Receio mesmo que não seja possível nos próximos meses (?) voltarmos a ter os processos a correr normalmente, tal como acontecia na plataforma Citius até ao dia 1 de Setembro.

Para dizer a verdade, e custa-me dizê-lo, depois das recentes prestações públicas da ministra da Justiça, perdi a confiança no que ela diz. Ao princípio, quando a ouvia falar, ainda admitia que não soubesse o que se estava passar nos tribunais, mas agora, quando a ouço prestar esclarecimentos, só consigo pensar no que nos estará a ocultar e no mal que o poder – e as obrigações partidárias – faz às pessoas.

Para quem criticava o irrealismo e a insensatez da bastonária da Ordem dos Advogados, a triste figura que a ministra tem vindo a fazer só nos lembra o ditado "bem prega frei Tomaz, fazei o que ele diz e não o que ele faz".

O trabalho de descredibilização da reforma judiciária e da classe política feito pela ministra da Justiça nestes últimos dias – deixo de lado os seus actores secundários imolados nos ecrãs televisivos – é algo de que um dia se virá – espero eu – a arrepender.

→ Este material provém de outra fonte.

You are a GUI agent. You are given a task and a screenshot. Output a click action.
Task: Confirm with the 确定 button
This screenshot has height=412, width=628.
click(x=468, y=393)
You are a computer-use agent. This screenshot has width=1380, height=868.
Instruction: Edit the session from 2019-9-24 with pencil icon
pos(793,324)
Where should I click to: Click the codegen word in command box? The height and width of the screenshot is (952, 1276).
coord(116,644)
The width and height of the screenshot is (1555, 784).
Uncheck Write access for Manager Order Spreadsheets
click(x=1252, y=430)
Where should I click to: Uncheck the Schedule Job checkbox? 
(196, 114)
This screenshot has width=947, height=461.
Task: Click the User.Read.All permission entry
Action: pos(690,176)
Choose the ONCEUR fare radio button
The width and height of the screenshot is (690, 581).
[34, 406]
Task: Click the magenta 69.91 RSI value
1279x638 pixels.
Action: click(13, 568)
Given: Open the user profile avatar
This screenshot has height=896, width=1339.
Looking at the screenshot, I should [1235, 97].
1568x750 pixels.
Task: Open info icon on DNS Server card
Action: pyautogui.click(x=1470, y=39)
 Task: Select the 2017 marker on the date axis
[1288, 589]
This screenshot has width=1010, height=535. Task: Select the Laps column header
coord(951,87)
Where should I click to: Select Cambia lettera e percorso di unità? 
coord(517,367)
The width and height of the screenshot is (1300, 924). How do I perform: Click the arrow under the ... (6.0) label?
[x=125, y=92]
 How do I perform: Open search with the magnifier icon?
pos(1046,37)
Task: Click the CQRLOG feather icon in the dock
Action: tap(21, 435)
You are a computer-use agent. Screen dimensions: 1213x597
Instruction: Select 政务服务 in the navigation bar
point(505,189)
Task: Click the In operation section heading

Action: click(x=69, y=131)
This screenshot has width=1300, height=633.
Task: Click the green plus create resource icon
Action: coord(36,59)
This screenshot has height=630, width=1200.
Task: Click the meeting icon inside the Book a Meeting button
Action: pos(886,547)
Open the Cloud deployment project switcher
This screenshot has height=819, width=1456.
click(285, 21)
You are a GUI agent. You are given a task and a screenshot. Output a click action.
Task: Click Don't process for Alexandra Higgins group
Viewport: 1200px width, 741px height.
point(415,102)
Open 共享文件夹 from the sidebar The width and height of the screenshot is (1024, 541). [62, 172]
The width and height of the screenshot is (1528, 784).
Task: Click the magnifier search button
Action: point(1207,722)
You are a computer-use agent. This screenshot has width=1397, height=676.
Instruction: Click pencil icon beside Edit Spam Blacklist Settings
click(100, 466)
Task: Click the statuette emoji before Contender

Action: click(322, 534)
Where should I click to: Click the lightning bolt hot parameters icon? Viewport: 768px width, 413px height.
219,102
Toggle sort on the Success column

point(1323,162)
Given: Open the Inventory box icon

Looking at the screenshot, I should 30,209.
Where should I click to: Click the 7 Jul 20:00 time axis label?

A forma como fingiu que pedia desculpa entraria para o Guinness não fosse o facto de o seu colega da Educação, na mesma altura, ter conseguido no Parlamento ultrapassar estrondosamente a sua falta de arrependimento e humildade.

Quanto às cabeças que só rolarão no dia de São Nunca à tarde, bem faz a ministra em não se precipitar. Há que dar tempo ao tempo. No fundo, pelo que se tem vindo a saber, muito provavelmente, a principal responsável por termos chegado a este ponto terá sido a sua casmurrice. Estou, no entanto, certo de que a ministra da Justiça está de consciência tranquila e com o inefável sentimento do dever cumprido.

Mas a semana judicial não se limitou à ligeira indisposição do Citius. Teve grande impacto a condenação criminal da ex-ministra da Educação Maria Lurdes Rodrigues, contra quem igualmente nada me move. Na qualidade de advogado, não posso comentar um processo judicial pendente, mas há uma questão que, tal como no caso das condenações do processo Face Oculta, vale a pena ponderar.

Será que o poder judicial decidiu, em função de uma opinião pública revoltada, ter, agora, "mão dura" nos casos em que costumava ser complacente, nomeadamente quanto aos arguidos que eram titulares de cargos públicos?

É curioso notar que a própria sentença que condena a ex-ministra aborda o assunto, afastando, porém, tal hipótese: "Não se diga que o contexto socioeconómico que o nosso país particularmente vivencia dita as palavras que se proferem (...). A justiça não se move ao sabor de estados de alma sociais, mas sabe encontrar em cada decisão tomada o distanciamento espácio-temporal particular que a dita. A verdade é que o sentimento de impunidade que se faz sentir quanto ao tipo de criminalidade em apreço, que mina o bem comum, a credibilidade nas instituições democráticas e corrói a justiça social, é uma realidade que exige por parte dos tribunais uma aplicação consistente da justiça penal", mas, acrescenta o tribunal, não se podem esquecer as particularidades do caso concreto, isto é, se se está perante arguidos com antecedentes criminais e que fazem do crime o seu modo de vida ou se se está perante arguidos que prevaricaram pela primeira vez e se encontram inseridos socialmente.

Por muito que os tribunais e os juízes se pretendam manter imunes ao sentimento social, a verdade é que não podem deixar de ser contagiados pela realidade envolvente e pelo que é, em cada época, o animus da população. Lembre-se que, na altura em que Ronald Reagan chegou à presidência dos Estados Unidos da América, com o seu programa repressivo da Law & Order, os tribunais, sem ter havido qualquer alteração legislativa, passaram a aplicar, genericamente, penas mais pesadas...

Por último, surgiu o caso Tecnoforma/primeiro-ministro. Sobre esse caso, estou certo de que todos os intervenientes estão de "consciência tranquila".